▶ Assignment
Where the line with "Röviden a füstölőpálcikák" appears below, start writing out lines exactly, and finish with the line with "commenti (156, 54)", which is included; write out nothing else.
##### Record set #####
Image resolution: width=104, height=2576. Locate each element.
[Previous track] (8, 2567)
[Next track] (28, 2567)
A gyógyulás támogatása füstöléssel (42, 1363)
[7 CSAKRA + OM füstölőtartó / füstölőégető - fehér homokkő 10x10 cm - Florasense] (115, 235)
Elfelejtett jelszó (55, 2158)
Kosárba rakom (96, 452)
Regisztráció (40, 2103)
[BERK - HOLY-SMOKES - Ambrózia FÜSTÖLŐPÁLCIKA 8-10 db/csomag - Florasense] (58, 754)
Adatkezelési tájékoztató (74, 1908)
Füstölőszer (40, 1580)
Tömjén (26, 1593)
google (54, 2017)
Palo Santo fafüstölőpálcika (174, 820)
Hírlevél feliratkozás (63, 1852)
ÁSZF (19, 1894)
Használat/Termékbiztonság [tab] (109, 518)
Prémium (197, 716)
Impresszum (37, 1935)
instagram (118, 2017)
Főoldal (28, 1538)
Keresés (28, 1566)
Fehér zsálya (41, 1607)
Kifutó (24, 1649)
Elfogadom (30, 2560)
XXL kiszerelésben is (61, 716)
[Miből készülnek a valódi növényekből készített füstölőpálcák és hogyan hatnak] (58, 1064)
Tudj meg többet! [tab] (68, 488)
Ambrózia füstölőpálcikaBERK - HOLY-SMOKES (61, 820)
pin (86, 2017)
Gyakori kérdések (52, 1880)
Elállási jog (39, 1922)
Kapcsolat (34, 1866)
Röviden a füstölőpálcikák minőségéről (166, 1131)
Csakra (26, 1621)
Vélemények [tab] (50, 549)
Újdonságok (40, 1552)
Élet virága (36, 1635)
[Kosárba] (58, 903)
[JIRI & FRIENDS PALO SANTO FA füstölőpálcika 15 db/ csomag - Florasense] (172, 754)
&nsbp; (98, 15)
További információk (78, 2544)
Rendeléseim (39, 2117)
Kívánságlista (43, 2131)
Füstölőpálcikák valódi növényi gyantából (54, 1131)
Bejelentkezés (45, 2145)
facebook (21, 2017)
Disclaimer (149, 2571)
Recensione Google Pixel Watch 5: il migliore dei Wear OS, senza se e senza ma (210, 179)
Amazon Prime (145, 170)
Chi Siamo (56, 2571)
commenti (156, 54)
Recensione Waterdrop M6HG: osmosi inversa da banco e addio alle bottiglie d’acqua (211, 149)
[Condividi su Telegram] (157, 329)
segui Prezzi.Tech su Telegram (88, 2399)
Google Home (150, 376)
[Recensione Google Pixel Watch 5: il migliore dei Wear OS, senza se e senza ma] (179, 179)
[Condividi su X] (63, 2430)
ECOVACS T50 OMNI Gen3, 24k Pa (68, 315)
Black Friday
#####
▶ Task output
Röviden a füstölőpálcikák minőségéről (166, 1131)
Csakra (26, 1621)
Vélemények [tab] (50, 549)
Újdonságok (40, 1552)
Élet virága (36, 1635)
[Kosárba] (58, 903)
[JIRI & FRIENDS PALO SANTO FA füstölőpálcika 15 db/ csomag - Florasense] (172, 754)
&nsbp; (98, 15)
További információk (78, 2544)
Rendeléseim (39, 2117)
Kívánságlista (43, 2131)
Füstölőpálcikák valódi növényi gyantából (54, 1131)
Bejelentkezés (45, 2145)
facebook (21, 2017)
Disclaimer (149, 2571)
Recensione Google Pixel Watch 5: il migliore dei Wear OS, senza se e senza ma (210, 179)
Amazon Prime (145, 170)
Chi Siamo (56, 2571)
commenti (156, 54)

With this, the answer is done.